Today was day 2 with my geometry students/future elementary teachers.
Homework due today consisted of (1) a reading about the van Hiele model, and (2) participation in a discussion on Canvas about geometry terms; they were to choose one term from an extensive list we generated whose meaning they are confident of, and whose meaning they do not know well.
In that discussion, several students chose concave as the term whose meaning they did not know. Another student replied (for they are required to reply substantively to at least two other students’ posts):
Concave is a shape that curves or angles inward and convex is like most regular shapes, and has all its angles pointing outwards.
Now class time is about integrating ideas (does it count as flipping the classroom if they read first, then discuss in class?) So they were given the task of deciding which van Hiele level best describes this claim about the meaning of concavity.
The brave soul who offered her take said, (and I am paraphrasing):
A major difference between level 0 and level 1 in the van Hiele model is whether we are naming the properties; whether we are using geometry vocabulary.
Lovely. This gave us something to work with.
I proposed a game in which we delete all of the official mathematics vocabulary words, replace them with more informal language and ask whether we have changed the van Hiele level. Now we had:
This is a shape that curves or points inward and that is like most normal shapes, and has all its corners pointing outwards.
That first brave volunteer felt that the nature of this claim is now different; that this edited version is a level 0 statement, while the original is level 1. Others were not so ready to commit in either direction. I argued that this second claim has a similar structure to the first, and so really ought to be at the same level.
To illustrate the nature of the claim, I asked them to explain what is meant by pointing inward, or angling inward.
Pointing towards the center of the shape was a definition they could all agree upon. I drew a few examples of concave shapes whose concavities didn’t really seem to point towards the center of the shape, they drew a few examples and they began to formulate other ways of saying what concave means.
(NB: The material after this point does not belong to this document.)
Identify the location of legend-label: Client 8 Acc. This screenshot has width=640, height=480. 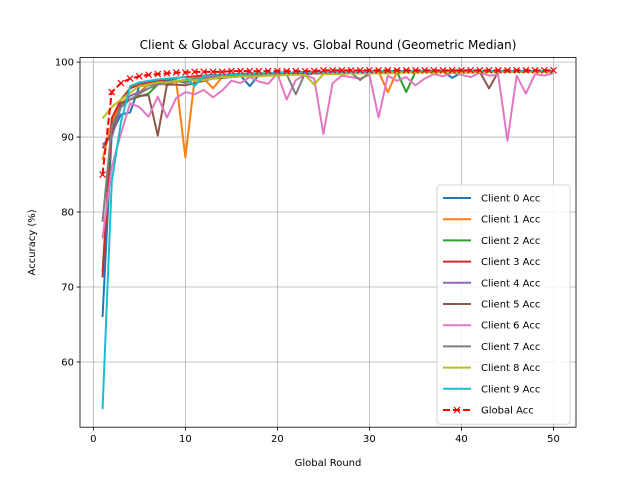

And we agreed to revisit this term later on.
I suppose I left dangling the fact that an important part of the structure of the original claim is that it rests on terms whose meaning is imprecise to the speaker. It’s not about whether I use the word angle instead of corner; it’s about whether I have a precise and defensible meaning for the word I am using.
Do I mean for my word to point to a particular class of objects, while excluding others, and can I tell the difference between these two classes in a principled way? That is the difference we need to unearth.